The questions we are most frequently asked about the non-human members of our family are:
- How does anyone get nine cats?
- Well, shouldn't every life have nine cats? Since we moved to New Mexico, we added a few cats -- but we're not going to mention numbers, okay?
- Why would you even consider getting a dog?
- Dogs are fun. They make you take walks. At least our Siberian Husky, Max, makes us take walks. Yuki, the Pembroke Welsh Corgi, comes along for the exercise.
- What happened to the frogs and the hamster and the guinea pig and the gerbils and the mice?

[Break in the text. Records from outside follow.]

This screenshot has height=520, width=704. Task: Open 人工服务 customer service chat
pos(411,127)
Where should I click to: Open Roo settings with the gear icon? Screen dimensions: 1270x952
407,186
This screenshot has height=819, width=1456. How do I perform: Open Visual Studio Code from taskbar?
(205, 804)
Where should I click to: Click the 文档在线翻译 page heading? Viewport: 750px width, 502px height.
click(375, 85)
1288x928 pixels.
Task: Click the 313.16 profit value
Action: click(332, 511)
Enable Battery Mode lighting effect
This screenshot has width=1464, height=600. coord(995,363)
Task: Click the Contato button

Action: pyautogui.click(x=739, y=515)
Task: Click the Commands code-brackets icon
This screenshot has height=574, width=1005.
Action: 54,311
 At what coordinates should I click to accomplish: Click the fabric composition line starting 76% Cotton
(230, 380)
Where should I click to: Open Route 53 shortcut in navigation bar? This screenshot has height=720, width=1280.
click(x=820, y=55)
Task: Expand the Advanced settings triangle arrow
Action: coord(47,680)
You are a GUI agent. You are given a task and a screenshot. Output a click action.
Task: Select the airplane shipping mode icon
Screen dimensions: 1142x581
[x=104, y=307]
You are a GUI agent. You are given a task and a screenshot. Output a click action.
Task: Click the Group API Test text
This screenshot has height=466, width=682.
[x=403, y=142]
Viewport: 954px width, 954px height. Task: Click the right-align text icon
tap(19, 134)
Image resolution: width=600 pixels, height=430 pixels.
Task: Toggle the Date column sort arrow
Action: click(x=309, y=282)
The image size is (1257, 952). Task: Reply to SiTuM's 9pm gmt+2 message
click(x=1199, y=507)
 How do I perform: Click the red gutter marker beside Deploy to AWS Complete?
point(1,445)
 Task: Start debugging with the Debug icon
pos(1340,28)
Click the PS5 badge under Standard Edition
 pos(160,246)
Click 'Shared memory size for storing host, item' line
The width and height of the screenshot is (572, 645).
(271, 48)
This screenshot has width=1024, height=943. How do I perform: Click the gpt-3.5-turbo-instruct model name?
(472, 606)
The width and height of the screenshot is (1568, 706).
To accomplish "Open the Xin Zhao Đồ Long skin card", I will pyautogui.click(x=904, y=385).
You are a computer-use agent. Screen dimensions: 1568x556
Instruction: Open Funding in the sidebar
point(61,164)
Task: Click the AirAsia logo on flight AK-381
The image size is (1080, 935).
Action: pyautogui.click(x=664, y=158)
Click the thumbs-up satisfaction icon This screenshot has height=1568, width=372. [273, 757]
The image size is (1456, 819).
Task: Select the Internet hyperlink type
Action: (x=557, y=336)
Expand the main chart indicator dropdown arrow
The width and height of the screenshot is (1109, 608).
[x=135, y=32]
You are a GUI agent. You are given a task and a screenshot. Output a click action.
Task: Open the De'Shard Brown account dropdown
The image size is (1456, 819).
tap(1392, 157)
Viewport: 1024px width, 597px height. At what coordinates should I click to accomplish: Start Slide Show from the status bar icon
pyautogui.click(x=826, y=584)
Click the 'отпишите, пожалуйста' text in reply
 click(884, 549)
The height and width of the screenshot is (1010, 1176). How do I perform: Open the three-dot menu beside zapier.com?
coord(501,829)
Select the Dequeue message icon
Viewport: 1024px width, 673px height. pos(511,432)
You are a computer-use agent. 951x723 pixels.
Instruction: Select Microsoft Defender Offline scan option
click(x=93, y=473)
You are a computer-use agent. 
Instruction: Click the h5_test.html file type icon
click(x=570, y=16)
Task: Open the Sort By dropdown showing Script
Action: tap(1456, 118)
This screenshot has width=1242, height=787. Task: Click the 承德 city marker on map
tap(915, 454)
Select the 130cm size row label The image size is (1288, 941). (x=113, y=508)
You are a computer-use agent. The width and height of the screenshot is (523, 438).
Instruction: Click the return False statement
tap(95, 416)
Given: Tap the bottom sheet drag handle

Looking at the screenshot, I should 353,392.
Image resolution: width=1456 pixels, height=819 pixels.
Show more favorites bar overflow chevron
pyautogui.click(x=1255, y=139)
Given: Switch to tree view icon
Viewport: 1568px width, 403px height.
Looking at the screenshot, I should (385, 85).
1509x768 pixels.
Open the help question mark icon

- Unfortunately, our frogs and Tubie, our beloved hamster, reached the end of their lives. The frogs were African water frogs from a science supply store, not captured from a local pond -- just in case anyone was worried. We now get our amphibian fix by going to one of those ponds and watching the critters there. Tubie the hamster had a long and interesting life; he lived to be almost 3 years old, which is a pretty respectable age for a hamster. He died one cold February morning as we held him and was buried in our yard back in Massachusetts. The guinea pig and gerbils were given to new homes before we moved. Noriko, the sole surviving mouse at the time of our move, came along with us -- in a cage inside the car that held the cats -- because she was very old and Nathan didn't think it was fair to give her to a family, only to have her die soon after. She died peacefully a few months after we moved.